フルタイム勤務と野球を両立…変わらない思い「野球が好き」

 ソフトバンクの2軍は16日、ウエスタン・リーグの中日戦(タマスタ筑後)に1-3で敗れた。この試合で公式戦初登板を果たしたのが、ドラフト5位ルーキーの澤柳亮太郎投手。8回からマウンドに上がり、2イニングを無失点に抑える好投を見せた。打者7人と対戦し、許したのは内野安打1本のみ。3日の初実戦から5試合連続で無失点となり、17日の西武とのオープン戦から1軍に合流している。

 ファーム首脳陣からの評価はうなぎのぼり。松山秀明2軍監督は「彼の場合はそんなに集中して見ていなくても抑えてくれるんじゃないかっていうところがあって」と絶大な信頼を寄せる。澤柳本人も「こうやって信頼をどんどん積み重ねて1軍に上がれるのかなと思うので、もうやることをやるだけなので」と、1軍昇格に向けて意気込んでいた。

「夢は大きい方がいいと思っている。目標に掲げているのは千賀投手。下から這い上がり、最終的にはメジャーを狙える選手になりたい」。ホークスとの仮契約を結んだ際には、このように話していた澤柳。プロの世界に飛び込んだことで感じるこれまでの野球人生との違いや変化とは? そして、その変化がどのようにして自身の投球に好影響をもたらしているのかを語ってくれた。

 明治学院東村山高、明治学院大、社会人野球のロキテクノ富山を経てホークスに入団。社会人時代は「工場のライン作業に入ったり、それをフルタイムで働いたりとかもありました。パソコンで作業したりとかもありますし、しっかり働いていた2年間だった」という。業務終了後の夕方から野球の練習を行う生活。午前で仕事を終えて、午後は野球の練習に励む企業もある中、フルタイムで勤務する時もあった。

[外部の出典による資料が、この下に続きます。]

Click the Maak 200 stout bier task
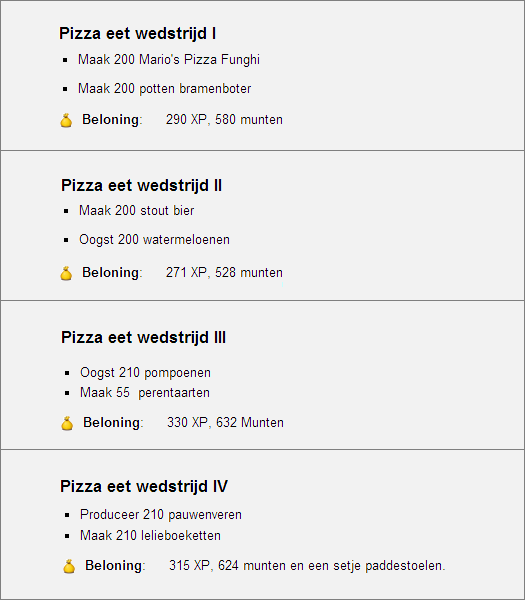Image resolution: width=525 pixels, height=600 pixels. 137,210
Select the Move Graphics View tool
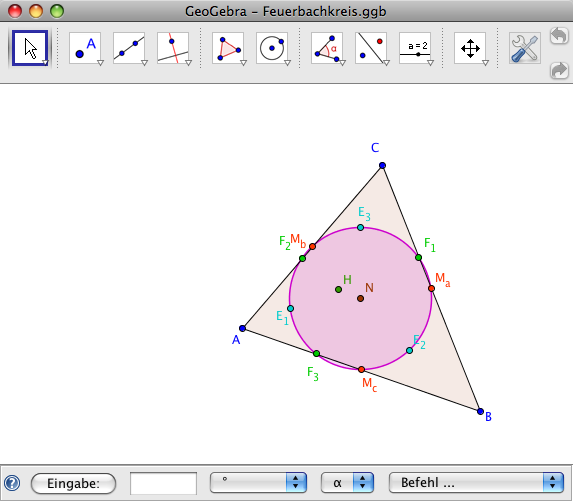This screenshot has width=573, height=502. (x=470, y=48)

「次の日の昼ご飯とかもその日のうちに作ってってやっていたら、寝るのは(午前)1時過ぎたりしました。そういう環境だったので、今はすごい楽ですし、自分は野球が好きっていうのは変わらないので、さらに打ち込めている状況なので、今はいいですね。もう天国みたいなところにいるような」

 社会人時代は午後10時頃まで練習して帰宅。それから洗濯と夕食、翌日の昼食の準備も自分で行う日々だった。野球だけに集中したい思いがあった澤柳にとって、今のホークスでの環境は、これまでに感じたことがないほどの充実を実感できる場所になっている。「若鷹寮」に入寮してまだ2か月半ほどしか経っていないが、その環境が早くも好影響をもたらしているという。

「みんな『大きくなった』って言ってくれるので、パワーアップしたかな、と思います。あとはピッチングスタイルを崩さずにやっていきたいなと思います」。プロのトレーニングと食事によって体重は5キロほど増えて93キロに。「社会人時代だったら147キロぐらいの感じで投げても、今は150キロ、151キロぐらい出ているので、パワー的には上がっているかなと思います」。周囲も感じる変化は、投球にも明らかな違いを見せるようになった。

「社会人時代は仕事とかあって、もうすごい疲れていたので……。野球に専念できているっていうのも一番大きいかなって。そういうところが、力が出ているところなのかなという感じです。間違いないです」。野球だけに没頭できる生活で球速もアップ。これまでのMAXだった151キロを、3キロも更新する154キロを記録した。

「元々そんなに目立つような……、六大学だったりとか、そういうところで投げていたわけではないですし、社会人野球も北信越っていう、社会人野球の中でもあまり見られないところで投げていたので、今、やっと見られる場面になってきて、メディアに出てきて、みんなが認めてくれているので、それは良かったなと思います」

 これまでの野球人生ではあまり注目されることはなかった。プロ野球選手になり、注目を集め始めたことに嬉しそうな表情を見せる。「あとはもう信じてやるだけです」。好投を続けて掴んだ1軍昇格の切符。ここから先の澤柳からも目が離せない。